RAIDT is the centre of the project because it states the main claim in operational terms: generative AI governance becomes more credible when the run is treated as the unit of analysis and the unit of control. A run is not just a model response. It is one specific use of a configured GenAI system for a particular task, at a particular time, with a particular context, prompt, retrieval set, and review process. The problem is that most responsible AI frameworks stay at principle level, while most organisational risks arise at this concrete use level.
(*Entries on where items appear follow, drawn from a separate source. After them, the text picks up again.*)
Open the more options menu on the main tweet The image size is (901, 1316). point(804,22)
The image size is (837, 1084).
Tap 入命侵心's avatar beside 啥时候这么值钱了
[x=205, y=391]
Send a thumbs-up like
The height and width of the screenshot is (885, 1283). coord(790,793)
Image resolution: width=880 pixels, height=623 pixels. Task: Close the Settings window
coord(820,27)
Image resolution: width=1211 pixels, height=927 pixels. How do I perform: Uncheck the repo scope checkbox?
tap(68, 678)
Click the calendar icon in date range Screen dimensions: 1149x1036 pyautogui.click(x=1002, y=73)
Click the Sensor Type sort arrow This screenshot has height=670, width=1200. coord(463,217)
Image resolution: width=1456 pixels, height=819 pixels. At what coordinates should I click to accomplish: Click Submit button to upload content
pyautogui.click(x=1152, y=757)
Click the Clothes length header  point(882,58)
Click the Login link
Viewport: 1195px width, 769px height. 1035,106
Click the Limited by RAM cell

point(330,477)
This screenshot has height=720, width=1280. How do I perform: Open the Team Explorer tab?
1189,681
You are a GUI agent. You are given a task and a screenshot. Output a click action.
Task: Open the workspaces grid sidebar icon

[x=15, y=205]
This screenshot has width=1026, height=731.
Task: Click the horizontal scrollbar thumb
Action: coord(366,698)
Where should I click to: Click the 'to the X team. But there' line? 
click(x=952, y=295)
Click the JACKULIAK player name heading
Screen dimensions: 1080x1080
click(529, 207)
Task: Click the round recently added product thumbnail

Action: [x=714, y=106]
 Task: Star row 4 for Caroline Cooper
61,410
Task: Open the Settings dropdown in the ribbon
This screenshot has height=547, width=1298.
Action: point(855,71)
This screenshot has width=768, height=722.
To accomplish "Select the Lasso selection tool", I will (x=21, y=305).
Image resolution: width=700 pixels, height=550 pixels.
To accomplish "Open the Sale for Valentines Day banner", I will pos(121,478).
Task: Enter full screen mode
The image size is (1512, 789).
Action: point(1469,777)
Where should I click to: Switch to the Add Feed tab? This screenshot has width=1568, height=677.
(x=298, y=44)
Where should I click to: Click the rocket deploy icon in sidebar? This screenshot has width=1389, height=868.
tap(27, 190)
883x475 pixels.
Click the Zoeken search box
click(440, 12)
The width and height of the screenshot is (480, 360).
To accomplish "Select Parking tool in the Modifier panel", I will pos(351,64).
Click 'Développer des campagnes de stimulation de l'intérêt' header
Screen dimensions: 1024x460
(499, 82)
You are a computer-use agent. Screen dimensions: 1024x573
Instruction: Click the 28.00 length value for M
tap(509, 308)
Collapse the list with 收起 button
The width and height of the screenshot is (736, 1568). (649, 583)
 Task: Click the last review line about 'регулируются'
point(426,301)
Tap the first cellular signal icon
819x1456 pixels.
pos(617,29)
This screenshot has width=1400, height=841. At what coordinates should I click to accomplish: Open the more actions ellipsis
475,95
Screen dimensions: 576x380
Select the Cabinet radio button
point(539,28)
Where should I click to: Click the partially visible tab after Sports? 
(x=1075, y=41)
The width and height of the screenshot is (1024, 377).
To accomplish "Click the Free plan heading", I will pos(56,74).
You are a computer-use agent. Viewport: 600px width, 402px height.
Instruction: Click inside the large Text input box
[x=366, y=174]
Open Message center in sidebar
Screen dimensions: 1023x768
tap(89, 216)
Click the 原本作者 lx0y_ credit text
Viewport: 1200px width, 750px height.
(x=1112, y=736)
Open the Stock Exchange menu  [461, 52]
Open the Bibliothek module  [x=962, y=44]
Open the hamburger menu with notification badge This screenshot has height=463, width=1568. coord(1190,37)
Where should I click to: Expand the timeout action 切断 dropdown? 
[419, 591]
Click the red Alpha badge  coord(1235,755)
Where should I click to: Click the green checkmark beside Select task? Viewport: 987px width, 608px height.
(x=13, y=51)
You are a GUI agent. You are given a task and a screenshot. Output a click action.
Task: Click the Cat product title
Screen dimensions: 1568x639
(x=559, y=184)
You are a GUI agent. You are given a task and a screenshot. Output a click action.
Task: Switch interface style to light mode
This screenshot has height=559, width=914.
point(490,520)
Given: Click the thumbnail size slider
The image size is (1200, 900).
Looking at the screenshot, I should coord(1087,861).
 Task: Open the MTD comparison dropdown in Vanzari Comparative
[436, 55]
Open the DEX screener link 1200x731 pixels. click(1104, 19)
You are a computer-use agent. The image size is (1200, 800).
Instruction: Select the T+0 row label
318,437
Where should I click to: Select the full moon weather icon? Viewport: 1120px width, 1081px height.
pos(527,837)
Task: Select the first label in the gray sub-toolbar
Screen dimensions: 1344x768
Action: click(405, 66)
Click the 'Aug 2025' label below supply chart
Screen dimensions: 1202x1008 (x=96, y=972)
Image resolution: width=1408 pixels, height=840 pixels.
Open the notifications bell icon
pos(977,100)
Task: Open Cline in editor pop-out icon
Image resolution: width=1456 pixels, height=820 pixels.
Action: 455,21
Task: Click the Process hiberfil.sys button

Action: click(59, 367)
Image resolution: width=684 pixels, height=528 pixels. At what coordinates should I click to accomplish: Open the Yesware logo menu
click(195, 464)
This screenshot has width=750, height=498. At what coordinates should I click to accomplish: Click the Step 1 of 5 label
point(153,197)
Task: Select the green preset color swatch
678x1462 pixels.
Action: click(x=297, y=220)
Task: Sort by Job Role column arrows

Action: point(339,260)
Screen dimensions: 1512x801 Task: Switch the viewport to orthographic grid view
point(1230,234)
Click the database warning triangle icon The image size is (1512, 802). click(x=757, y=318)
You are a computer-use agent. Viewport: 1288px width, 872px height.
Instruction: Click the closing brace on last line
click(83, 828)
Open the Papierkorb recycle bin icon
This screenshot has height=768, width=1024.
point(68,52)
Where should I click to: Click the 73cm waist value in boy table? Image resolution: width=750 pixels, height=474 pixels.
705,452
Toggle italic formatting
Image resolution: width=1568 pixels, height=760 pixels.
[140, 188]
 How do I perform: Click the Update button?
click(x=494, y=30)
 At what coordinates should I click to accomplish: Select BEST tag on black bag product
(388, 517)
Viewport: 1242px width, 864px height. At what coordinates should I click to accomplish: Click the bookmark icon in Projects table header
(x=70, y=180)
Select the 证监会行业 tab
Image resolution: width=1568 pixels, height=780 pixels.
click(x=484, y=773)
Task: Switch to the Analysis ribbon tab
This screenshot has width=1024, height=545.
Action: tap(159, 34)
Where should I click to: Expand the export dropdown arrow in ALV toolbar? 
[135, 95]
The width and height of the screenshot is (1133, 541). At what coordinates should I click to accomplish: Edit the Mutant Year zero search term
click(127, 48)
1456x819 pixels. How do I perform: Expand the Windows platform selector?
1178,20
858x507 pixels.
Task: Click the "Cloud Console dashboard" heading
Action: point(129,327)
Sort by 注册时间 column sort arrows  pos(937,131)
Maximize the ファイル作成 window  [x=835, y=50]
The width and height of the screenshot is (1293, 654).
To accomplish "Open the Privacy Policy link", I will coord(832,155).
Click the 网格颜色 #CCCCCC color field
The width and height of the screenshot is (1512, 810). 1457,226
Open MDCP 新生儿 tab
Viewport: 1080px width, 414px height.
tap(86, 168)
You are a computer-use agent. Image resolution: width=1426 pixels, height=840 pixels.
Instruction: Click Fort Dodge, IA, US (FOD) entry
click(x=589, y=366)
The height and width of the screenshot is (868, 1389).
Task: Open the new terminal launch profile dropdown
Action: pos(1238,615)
RAIDT addresses that gap by producing two outputs: a run-level evidence pack and a five-pillar score profile covering Responsibility, Auditability, Interpretability, Dependability, and Traceability. That gives the project a clear methodological pathway. Paper 08 explains the conceptual foundations, Paper 09 tests whether the evidence-and-scoring logic works empirically, and Paper 10 shows how policy and standards can be translated into operational practice. The contribution is therefore not only theoretical. It is a practical governance framework designed for real GenAI workflows.